The problem:
The answer should consist of all the entries, repeated word for word.

-------- Exercise data --------

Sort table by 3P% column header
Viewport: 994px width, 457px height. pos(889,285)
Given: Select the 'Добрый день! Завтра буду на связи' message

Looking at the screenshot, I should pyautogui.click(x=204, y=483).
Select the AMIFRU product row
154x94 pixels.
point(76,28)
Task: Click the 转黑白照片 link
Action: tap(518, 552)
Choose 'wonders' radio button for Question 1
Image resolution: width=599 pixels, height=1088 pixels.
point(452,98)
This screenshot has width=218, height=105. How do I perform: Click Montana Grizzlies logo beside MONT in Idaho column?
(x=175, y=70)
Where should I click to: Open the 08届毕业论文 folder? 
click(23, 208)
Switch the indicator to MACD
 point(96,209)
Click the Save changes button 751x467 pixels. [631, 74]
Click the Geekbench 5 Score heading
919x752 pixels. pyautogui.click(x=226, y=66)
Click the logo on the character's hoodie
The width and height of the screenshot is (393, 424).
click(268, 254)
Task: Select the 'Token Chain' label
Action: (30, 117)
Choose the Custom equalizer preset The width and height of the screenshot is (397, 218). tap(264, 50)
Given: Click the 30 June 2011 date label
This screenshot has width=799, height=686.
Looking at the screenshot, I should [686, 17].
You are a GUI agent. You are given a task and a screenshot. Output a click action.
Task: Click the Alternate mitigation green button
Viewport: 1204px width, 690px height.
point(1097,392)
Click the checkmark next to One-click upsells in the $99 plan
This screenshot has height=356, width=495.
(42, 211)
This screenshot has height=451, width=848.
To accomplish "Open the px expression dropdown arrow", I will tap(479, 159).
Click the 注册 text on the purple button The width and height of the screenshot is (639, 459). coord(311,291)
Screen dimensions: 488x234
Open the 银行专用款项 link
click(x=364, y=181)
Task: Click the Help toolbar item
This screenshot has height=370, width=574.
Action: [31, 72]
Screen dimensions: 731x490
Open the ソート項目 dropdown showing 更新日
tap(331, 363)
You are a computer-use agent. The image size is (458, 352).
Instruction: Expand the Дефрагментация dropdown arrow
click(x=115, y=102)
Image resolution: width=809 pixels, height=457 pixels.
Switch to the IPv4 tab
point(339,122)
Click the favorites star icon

--------

Solution for this problem:
Sort table by 3P% column header
Viewport: 994px width, 457px height. pos(889,285)
Given: Select the 'Добрый день! Завтра буду на связи' message

Looking at the screenshot, I should pyautogui.click(x=204, y=483).
Select the AMIFRU product row
154x94 pixels.
point(76,28)
Task: Click the 转黑白照片 link
Action: tap(518, 552)
Choose 'wonders' radio button for Question 1
Image resolution: width=599 pixels, height=1088 pixels.
point(452,98)
This screenshot has width=218, height=105. How do I perform: Click Montana Grizzlies logo beside MONT in Idaho column?
(x=175, y=70)
Where should I click to: Open the 08届毕业论文 folder? 
click(23, 208)
Switch the indicator to MACD
 point(96,209)
Click the Save changes button 751x467 pixels. [631, 74]
Click the Geekbench 5 Score heading
919x752 pixels. pyautogui.click(x=226, y=66)
Click the logo on the character's hoodie
The width and height of the screenshot is (393, 424).
click(268, 254)
Task: Select the 'Token Chain' label
Action: (30, 117)
Choose the Custom equalizer preset The width and height of the screenshot is (397, 218). tap(264, 50)
Given: Click the 30 June 2011 date label
This screenshot has width=799, height=686.
Looking at the screenshot, I should [686, 17].
You are a GUI agent. You are given a task and a screenshot. Output a click action.
Task: Click the Alternate mitigation green button
Viewport: 1204px width, 690px height.
point(1097,392)
Click the checkmark next to One-click upsells in the $99 plan
This screenshot has height=356, width=495.
(42, 211)
This screenshot has height=451, width=848.
To accomplish "Open the px expression dropdown arrow", I will tap(479, 159).
Click the 注册 text on the purple button The width and height of the screenshot is (639, 459). coord(311,291)
Screen dimensions: 488x234
Open the 银行专用款项 link
click(x=364, y=181)
Task: Click the Help toolbar item
This screenshot has height=370, width=574.
Action: [31, 72]
Screen dimensions: 731x490
Open the ソート項目 dropdown showing 更新日
tap(331, 363)
You are a computer-use agent. The image size is (458, 352).
Instruction: Expand the Дефрагментация dropdown arrow
click(x=115, y=102)
Image resolution: width=809 pixels, height=457 pixels.
Switch to the IPv4 tab
point(339,122)
Click the favorites star icon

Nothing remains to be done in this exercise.